Does $O(\log^2(x))$ imply $O(x)$
I have to prove the following:
$$\sum\limits_{\substack{n\in\mathbb N\\n\le x}}\Lambda(n)\log(n)=\psi(x)\log(x)+O(x)$$
Applying partial sum I get;
$\displaystyle\sum\limits_{\substack{n\in\mathbb N\\n\le x}}\Lambda(n)\log(n)=\psi(x)\log(x)-\int_1^x\frac1t\left(\sum\limits_{\substack{n\in\mathbb N\\n\le t}}\Lambda(n)\right)dt$
so to show is: $\displaystyle\int_1^x\frac1t\left(\sum\limits_{\substack{n\in\mathbb N\\n\le t}}\Lambda(n)\right)dt=O(x)$
Can I use the fact that; $\sum\limits_{\substack{n\in\mathbb N\\n\le x}}\frac{\Lambda(n)}{n}=\log(x)+O(1)$ (already proved) then I obtain:
$\displaystyle\int_1^x\frac1t\left(\sum\limits_{\substack{n\in\mathbb N\\n\le t}}\Lambda(n)\right)dt\le\int_1^x\sum\limits_{\substack{n\in\mathbb N\\n\le t}}\frac{\Lambda(n)}{n}dt=O(x)+O(\log^2(x))$
Is this correct ?
EDIT OK I integrated wrong, but If I use
$\frac{\psi(t)}{t}\le\frac{4\log(t)}{\sqrt{t}}+\frac{\theta(t)}{t}$, with $\theta(t)=\sum\limits_{p:\text{prime}\le t}\log(p)$
Now $\theta(t)\le(4\log(2))t$ (this and the previous inequality are proved)

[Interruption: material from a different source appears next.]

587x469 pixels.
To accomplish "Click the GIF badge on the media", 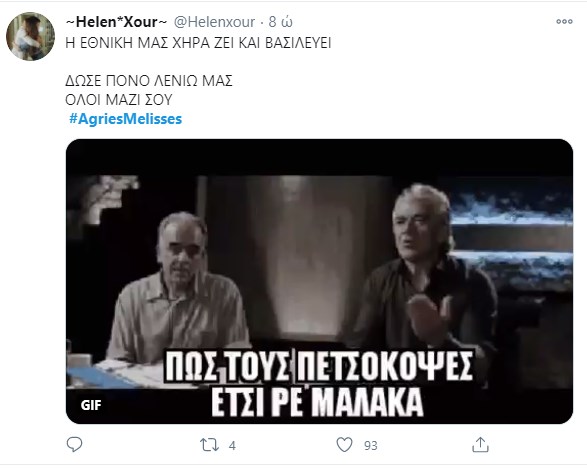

then everything should be OK
$\int_1^x\frac{\psi(t)}{t}\le\int_1^x\frac{4\log(t)}{\sqrt{t}}+\frac{(4\log(2))t}{t}dt=O(\sqrt{x}\log(x))+O(x)=O(x)$
If you already proved that $$\sum_{n\leq x}\Lambda\left(n\right)=O\left(x\right) $$ you can conclude directly because $$\int_{1}^{x}\frac{1}{t}\left(\sum_{n\leq t}\Lambda\left(n\right)\right)dt=O\left(\int_{1}^{x}\frac{1}{t}tdt\right)=O\left(x\right) $$ and this complete your proof. If you use your argument $$\sum_{n\leq x}\frac{\Lambda\left(n\right)}{n}=\log\left(x\right)+O\left(1\right) $$ you get $$\int_{1}^{x}\frac{1}{t}\left(\sum_{n\leq t}\Lambda\left(n\right)\right)dt\leq\int_{1}^{x}\sum_{n\leq t}\frac{\Lambda\left(n\right)}{n}dt=\int_{1}^{x}\log\left(t\right)dt+O\left(x\right)=x\log\left(x\right)+O\left(x\right) $$ which is too bigger.
Addendum With the edit, your proof is valid.